[Opening SUPPLIED INFORMATION section]

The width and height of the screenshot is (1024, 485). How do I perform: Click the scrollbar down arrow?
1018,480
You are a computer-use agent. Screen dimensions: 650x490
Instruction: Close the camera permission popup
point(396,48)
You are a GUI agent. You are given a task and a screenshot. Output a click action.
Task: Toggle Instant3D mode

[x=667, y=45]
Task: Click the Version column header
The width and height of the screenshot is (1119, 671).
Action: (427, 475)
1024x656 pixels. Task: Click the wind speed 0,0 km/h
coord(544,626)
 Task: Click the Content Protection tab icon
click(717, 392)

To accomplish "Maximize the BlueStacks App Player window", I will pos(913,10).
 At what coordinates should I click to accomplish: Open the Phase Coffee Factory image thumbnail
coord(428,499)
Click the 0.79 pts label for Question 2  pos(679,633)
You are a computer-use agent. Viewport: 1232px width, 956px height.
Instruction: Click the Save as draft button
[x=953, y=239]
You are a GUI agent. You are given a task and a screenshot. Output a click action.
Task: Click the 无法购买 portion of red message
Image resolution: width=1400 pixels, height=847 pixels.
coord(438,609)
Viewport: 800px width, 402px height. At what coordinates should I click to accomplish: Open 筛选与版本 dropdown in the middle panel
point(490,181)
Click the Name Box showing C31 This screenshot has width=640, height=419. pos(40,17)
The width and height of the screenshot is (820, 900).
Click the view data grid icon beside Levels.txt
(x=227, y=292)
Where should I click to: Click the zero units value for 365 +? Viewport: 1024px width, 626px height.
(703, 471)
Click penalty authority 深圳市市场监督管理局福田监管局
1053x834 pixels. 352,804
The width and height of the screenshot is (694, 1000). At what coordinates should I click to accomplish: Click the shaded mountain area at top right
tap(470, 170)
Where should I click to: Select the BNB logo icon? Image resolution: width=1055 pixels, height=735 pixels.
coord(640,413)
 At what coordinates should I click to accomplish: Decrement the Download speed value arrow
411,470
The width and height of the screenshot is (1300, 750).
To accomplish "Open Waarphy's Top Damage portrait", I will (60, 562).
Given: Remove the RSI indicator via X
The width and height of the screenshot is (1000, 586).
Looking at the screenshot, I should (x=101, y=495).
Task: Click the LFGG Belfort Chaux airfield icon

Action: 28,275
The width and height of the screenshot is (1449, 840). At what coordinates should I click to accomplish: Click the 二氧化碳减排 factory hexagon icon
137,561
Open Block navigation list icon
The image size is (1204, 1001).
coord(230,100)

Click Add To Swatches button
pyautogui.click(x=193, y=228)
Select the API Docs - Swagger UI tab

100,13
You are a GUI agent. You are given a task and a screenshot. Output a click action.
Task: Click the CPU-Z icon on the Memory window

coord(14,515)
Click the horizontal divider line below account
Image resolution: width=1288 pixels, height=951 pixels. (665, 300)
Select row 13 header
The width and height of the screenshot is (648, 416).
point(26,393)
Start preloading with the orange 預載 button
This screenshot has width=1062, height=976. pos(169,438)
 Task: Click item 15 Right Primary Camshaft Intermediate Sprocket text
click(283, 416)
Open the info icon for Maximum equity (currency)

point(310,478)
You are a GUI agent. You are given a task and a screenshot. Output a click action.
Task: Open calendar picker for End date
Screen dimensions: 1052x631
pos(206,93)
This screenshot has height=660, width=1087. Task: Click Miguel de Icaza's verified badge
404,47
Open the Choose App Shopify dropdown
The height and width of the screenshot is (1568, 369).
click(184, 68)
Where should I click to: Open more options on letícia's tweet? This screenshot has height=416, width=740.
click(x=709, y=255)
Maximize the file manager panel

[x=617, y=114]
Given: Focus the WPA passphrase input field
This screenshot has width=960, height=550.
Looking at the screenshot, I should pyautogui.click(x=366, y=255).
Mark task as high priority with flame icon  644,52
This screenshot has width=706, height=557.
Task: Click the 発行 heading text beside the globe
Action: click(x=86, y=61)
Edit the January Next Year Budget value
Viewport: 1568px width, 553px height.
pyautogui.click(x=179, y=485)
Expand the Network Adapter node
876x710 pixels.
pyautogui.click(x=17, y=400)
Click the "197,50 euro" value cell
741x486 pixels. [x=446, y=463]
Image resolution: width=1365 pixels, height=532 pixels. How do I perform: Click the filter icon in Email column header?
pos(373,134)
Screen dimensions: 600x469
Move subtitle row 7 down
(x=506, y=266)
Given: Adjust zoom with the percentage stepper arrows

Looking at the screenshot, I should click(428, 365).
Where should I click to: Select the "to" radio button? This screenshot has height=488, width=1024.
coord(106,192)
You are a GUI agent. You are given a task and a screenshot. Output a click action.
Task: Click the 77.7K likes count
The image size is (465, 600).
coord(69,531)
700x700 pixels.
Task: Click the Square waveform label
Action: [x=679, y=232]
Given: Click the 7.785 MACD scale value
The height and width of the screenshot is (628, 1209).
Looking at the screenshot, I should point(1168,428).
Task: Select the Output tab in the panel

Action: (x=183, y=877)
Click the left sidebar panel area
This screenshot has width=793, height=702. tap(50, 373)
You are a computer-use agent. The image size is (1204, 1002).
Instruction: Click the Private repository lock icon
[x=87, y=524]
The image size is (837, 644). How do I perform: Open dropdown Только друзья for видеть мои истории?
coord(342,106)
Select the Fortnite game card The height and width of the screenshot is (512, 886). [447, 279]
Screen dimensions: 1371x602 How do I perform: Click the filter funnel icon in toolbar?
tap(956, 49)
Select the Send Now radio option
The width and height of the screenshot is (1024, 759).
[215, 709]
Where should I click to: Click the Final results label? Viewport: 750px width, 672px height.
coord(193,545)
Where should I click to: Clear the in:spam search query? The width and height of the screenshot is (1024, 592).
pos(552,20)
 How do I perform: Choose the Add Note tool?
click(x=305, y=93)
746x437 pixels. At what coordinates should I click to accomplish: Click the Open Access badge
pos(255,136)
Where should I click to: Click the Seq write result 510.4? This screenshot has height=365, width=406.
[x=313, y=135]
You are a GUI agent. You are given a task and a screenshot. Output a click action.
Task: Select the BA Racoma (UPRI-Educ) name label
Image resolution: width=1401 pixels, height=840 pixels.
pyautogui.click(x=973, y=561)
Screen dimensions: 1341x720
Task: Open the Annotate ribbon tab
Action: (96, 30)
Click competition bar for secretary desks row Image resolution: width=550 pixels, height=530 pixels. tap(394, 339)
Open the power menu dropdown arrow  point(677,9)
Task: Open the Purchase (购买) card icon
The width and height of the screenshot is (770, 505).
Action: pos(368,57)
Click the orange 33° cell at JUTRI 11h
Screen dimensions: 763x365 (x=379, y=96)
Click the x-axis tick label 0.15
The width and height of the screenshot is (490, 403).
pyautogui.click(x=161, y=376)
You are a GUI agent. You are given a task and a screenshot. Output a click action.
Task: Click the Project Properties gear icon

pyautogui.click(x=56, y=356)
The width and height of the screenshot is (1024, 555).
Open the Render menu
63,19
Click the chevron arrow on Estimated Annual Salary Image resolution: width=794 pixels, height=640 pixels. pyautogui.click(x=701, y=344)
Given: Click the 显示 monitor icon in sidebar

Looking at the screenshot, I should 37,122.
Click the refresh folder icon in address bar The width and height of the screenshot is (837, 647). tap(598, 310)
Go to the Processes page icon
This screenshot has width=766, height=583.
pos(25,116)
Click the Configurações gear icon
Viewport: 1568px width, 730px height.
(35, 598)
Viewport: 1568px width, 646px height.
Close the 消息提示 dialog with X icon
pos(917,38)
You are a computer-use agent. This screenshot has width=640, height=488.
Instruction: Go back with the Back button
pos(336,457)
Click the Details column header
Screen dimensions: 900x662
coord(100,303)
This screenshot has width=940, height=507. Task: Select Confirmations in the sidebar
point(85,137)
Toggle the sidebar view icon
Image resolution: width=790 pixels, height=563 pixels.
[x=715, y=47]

[Closing SUPPLIED INFORMATION section]

**PROBLEM DETAILS:** Give back each record above exactly as written.

**EXERCISE OUTPUT:**
The width and height of the screenshot is (1024, 485). How do I perform: Click the scrollbar down arrow?
1018,480
You are a computer-use agent. Screen dimensions: 650x490
Instruction: Close the camera permission popup
point(396,48)
You are a GUI agent. You are given a task and a screenshot. Output a click action.
Task: Toggle Instant3D mode

[x=667, y=45]
Task: Click the Version column header
The width and height of the screenshot is (1119, 671).
Action: (427, 475)
1024x656 pixels. Task: Click the wind speed 0,0 km/h
coord(544,626)
 Task: Click the Content Protection tab icon
click(717, 392)

To accomplish "Maximize the BlueStacks App Player window", I will pos(913,10).
 At what coordinates should I click to accomplish: Open the Phase Coffee Factory image thumbnail
coord(428,499)
Click the 0.79 pts label for Question 2  pos(679,633)
You are a computer-use agent. Viewport: 1232px width, 956px height.
Instruction: Click the Save as draft button
[x=953, y=239]
You are a GUI agent. You are given a task and a screenshot. Output a click action.
Task: Click the 无法购买 portion of red message
Image resolution: width=1400 pixels, height=847 pixels.
coord(438,609)
Viewport: 800px width, 402px height. At what coordinates should I click to accomplish: Open 筛选与版本 dropdown in the middle panel
point(490,181)
Click the Name Box showing C31 This screenshot has width=640, height=419. pos(40,17)
The width and height of the screenshot is (820, 900).
Click the view data grid icon beside Levels.txt
(x=227, y=292)
Where should I click to: Click the zero units value for 365 +? Viewport: 1024px width, 626px height.
(703, 471)
Click penalty authority 深圳市市场监督管理局福田监管局
1053x834 pixels. 352,804
The width and height of the screenshot is (694, 1000). At what coordinates should I click to accomplish: Click the shaded mountain area at top right
tap(470, 170)
Where should I click to: Select the BNB logo icon? Image resolution: width=1055 pixels, height=735 pixels.
coord(640,413)
 At what coordinates should I click to accomplish: Decrement the Download speed value arrow
411,470
The width and height of the screenshot is (1300, 750).
To accomplish "Open Waarphy's Top Damage portrait", I will (60, 562).
Given: Remove the RSI indicator via X
The width and height of the screenshot is (1000, 586).
Looking at the screenshot, I should (x=101, y=495).
Task: Click the LFGG Belfort Chaux airfield icon

Action: 28,275
The width and height of the screenshot is (1449, 840). At what coordinates should I click to accomplish: Click the 二氧化碳减排 factory hexagon icon
137,561
Open Block navigation list icon
The image size is (1204, 1001).
coord(230,100)

Click Add To Swatches button
pyautogui.click(x=193, y=228)
Select the API Docs - Swagger UI tab

100,13
You are a GUI agent. You are given a task and a screenshot. Output a click action.
Task: Click the CPU-Z icon on the Memory window

coord(14,515)
Click the horizontal divider line below account
Image resolution: width=1288 pixels, height=951 pixels. (665, 300)
Select row 13 header
The width and height of the screenshot is (648, 416).
point(26,393)
Start preloading with the orange 預載 button
This screenshot has width=1062, height=976. pos(169,438)
 Task: Click item 15 Right Primary Camshaft Intermediate Sprocket text
click(283, 416)
Open the info icon for Maximum equity (currency)

point(310,478)
You are a GUI agent. You are given a task and a screenshot. Output a click action.
Task: Open calendar picker for End date
Screen dimensions: 1052x631
pos(206,93)
This screenshot has height=660, width=1087. Task: Click Miguel de Icaza's verified badge
404,47
Open the Choose App Shopify dropdown
The height and width of the screenshot is (1568, 369).
click(184, 68)
Where should I click to: Open more options on letícia's tweet? This screenshot has height=416, width=740.
click(x=709, y=255)
Maximize the file manager panel

[x=617, y=114]
Given: Focus the WPA passphrase input field
This screenshot has width=960, height=550.
Looking at the screenshot, I should pyautogui.click(x=366, y=255).
Mark task as high priority with flame icon  644,52
This screenshot has width=706, height=557.
Task: Click the 発行 heading text beside the globe
Action: click(x=86, y=61)
Edit the January Next Year Budget value
Viewport: 1568px width, 553px height.
pyautogui.click(x=179, y=485)
Expand the Network Adapter node
876x710 pixels.
pyautogui.click(x=17, y=400)
Click the "197,50 euro" value cell
741x486 pixels. [x=446, y=463]
Image resolution: width=1365 pixels, height=532 pixels. How do I perform: Click the filter icon in Email column header?
pos(373,134)
Screen dimensions: 600x469
Move subtitle row 7 down
(x=506, y=266)
Given: Adjust zoom with the percentage stepper arrows

Looking at the screenshot, I should click(428, 365).
Where should I click to: Select the "to" radio button? This screenshot has height=488, width=1024.
coord(106,192)
You are a GUI agent. You are given a task and a screenshot. Output a click action.
Task: Click the 77.7K likes count
The image size is (465, 600).
coord(69,531)
700x700 pixels.
Task: Click the Square waveform label
Action: [x=679, y=232]
Given: Click the 7.785 MACD scale value
The height and width of the screenshot is (628, 1209).
Looking at the screenshot, I should point(1168,428).
Task: Select the Output tab in the panel

Action: (x=183, y=877)
Click the left sidebar panel area
This screenshot has width=793, height=702. tap(50, 373)
You are a computer-use agent. The image size is (1204, 1002).
Instruction: Click the Private repository lock icon
[x=87, y=524]
The image size is (837, 644). How do I perform: Open dropdown Только друзья for видеть мои истории?
coord(342,106)
Select the Fortnite game card The height and width of the screenshot is (512, 886). [447, 279]
Screen dimensions: 1371x602 How do I perform: Click the filter funnel icon in toolbar?
tap(956, 49)
Select the Send Now radio option
The width and height of the screenshot is (1024, 759).
[215, 709]
Where should I click to: Click the Final results label? Viewport: 750px width, 672px height.
coord(193,545)
Where should I click to: Clear the in:spam search query? The width and height of the screenshot is (1024, 592).
pos(552,20)
 How do I perform: Choose the Add Note tool?
click(x=305, y=93)
746x437 pixels. At what coordinates should I click to accomplish: Click the Open Access badge
pos(255,136)
Where should I click to: Click the Seq write result 510.4? This screenshot has height=365, width=406.
[x=313, y=135]
You are a GUI agent. You are given a task and a screenshot. Output a click action.
Task: Select the BA Racoma (UPRI-Educ) name label
Image resolution: width=1401 pixels, height=840 pixels.
pyautogui.click(x=973, y=561)
Screen dimensions: 1341x720
Task: Open the Annotate ribbon tab
Action: (96, 30)
Click competition bar for secretary desks row Image resolution: width=550 pixels, height=530 pixels. tap(394, 339)
Open the power menu dropdown arrow  point(677,9)
Task: Open the Purchase (购买) card icon
The width and height of the screenshot is (770, 505).
Action: pos(368,57)
Click the orange 33° cell at JUTRI 11h
Screen dimensions: 763x365 (x=379, y=96)
Click the x-axis tick label 0.15
The width and height of the screenshot is (490, 403).
pyautogui.click(x=161, y=376)
You are a GUI agent. You are given a task and a screenshot. Output a click action.
Task: Click the Project Properties gear icon

pyautogui.click(x=56, y=356)
The width and height of the screenshot is (1024, 555).
Open the Render menu
63,19
Click the chevron arrow on Estimated Annual Salary Image resolution: width=794 pixels, height=640 pixels. pyautogui.click(x=701, y=344)
Given: Click the 显示 monitor icon in sidebar

Looking at the screenshot, I should 37,122.
Click the refresh folder icon in address bar The width and height of the screenshot is (837, 647). tap(598, 310)
Go to the Processes page icon
This screenshot has width=766, height=583.
pos(25,116)
Click the Configurações gear icon
Viewport: 1568px width, 730px height.
(35, 598)
Viewport: 1568px width, 646px height.
Close the 消息提示 dialog with X icon
pos(917,38)
You are a computer-use agent. This screenshot has width=640, height=488.
Instruction: Go back with the Back button
pos(336,457)
Click the Details column header
Screen dimensions: 900x662
coord(100,303)
This screenshot has width=940, height=507. Task: Select Confirmations in the sidebar
point(85,137)
Toggle the sidebar view icon
Image resolution: width=790 pixels, height=563 pixels.
[x=715, y=47]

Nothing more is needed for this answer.